Neurotoxicity of per- and polyfluoroalkyl substances: Evidence and future directions

Abstract

Per- and polyfluoroalkyl substances (PFAS) are synthetic chemicals widely used in various products, including food packaging, textiles, and firefighting foam, owing to their unique properties such as amphiphilicity and strong CF bonds. Despite their widespread use, concerns have arisen due to their resistance to degradation and propensity for bioaccumulation in both environmental and human systems. Emerging evidence suggests a potential link between PFAS exposure and neurotoxic effects, spanning cognitive deficits, neurodevelopmental disorders, and neurodegenerative diseases.
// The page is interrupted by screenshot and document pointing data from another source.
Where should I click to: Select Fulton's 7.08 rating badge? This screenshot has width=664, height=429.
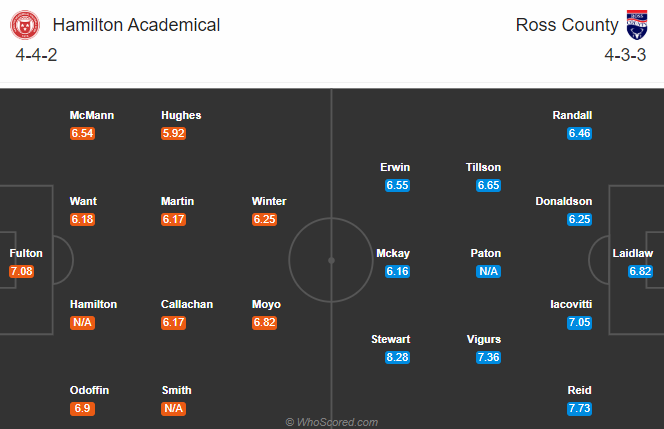(21, 271)
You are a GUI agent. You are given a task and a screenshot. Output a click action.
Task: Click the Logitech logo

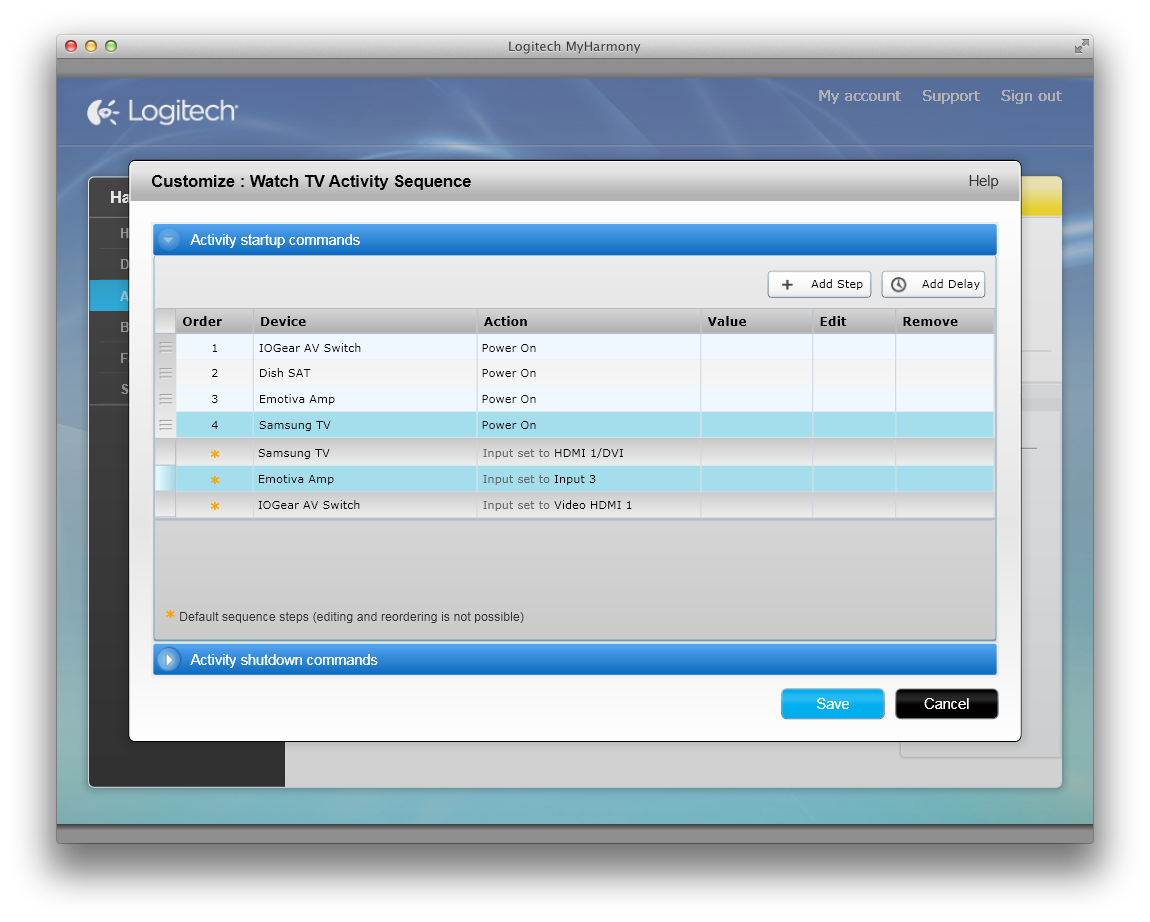click(x=162, y=112)
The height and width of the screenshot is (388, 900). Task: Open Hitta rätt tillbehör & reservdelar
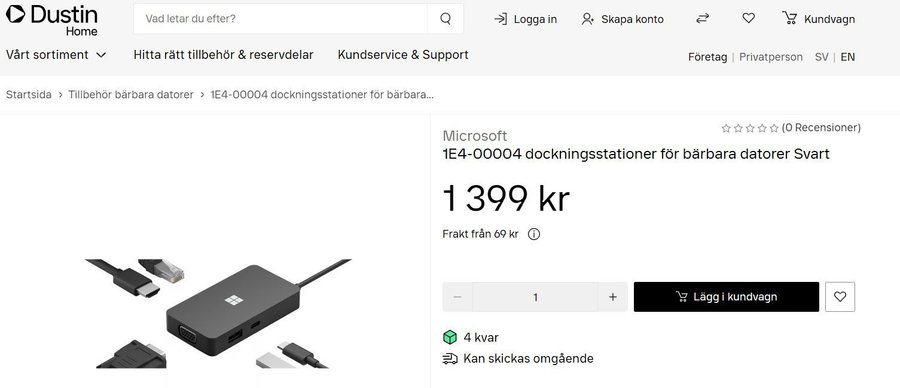[223, 55]
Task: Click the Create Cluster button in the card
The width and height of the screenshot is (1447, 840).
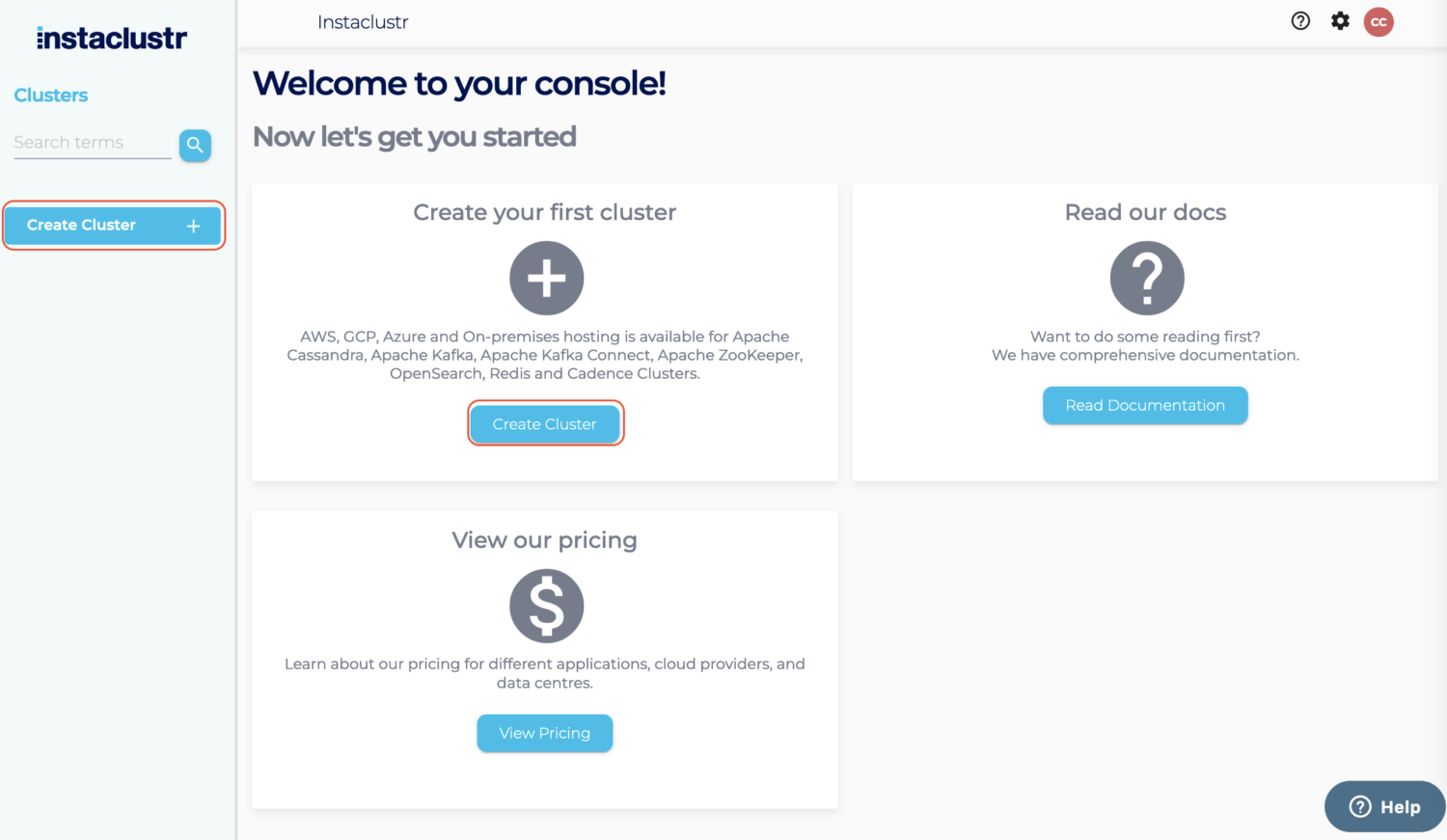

This review comprehensively synthesizes current knowledge on PFAS neurotoxicity, drawing insights from epidemiological studies, animal experiments, and mechanistic investigations. PFAS, known for their lipophilic nature, tend to accumulate in lipid-rich tissues, including the brain, breaching biological barriers such as the blood-brain barrier (BBB). The accumulation of PFAS within the central nervous system (CNS) has been implicated in a spectrum of neurological maladies. Neurotoxicity induced by PFAS manifests through a multitude of direct and indirect mechanisms. A growing body of research associated PFAS exposure with BBB disruption, calcium dysregulation, neurotransmitter alterations, neuroinflammation, oxidative stress, and mitochondrial dysfunction, all contributing to neuronal impairment. Despite notable strides in research, significant lacunae persist, necessitating further exploration to elucidate the full spectrum of PFAS-mediated neurotoxicity. Prospective research endeavors should prioritize developing biomarkers, delineating sensitive exposure windows, and exploring mitigation strategies aimed at safeguarding neurological integrity within populations vulnerable to PFAS exposure.

Keywords: Blood-brain barrier; Developmental toxicity; Mitochondrial dysfunction; Neurotoxicity; Per and polyfluoroalkyl substances.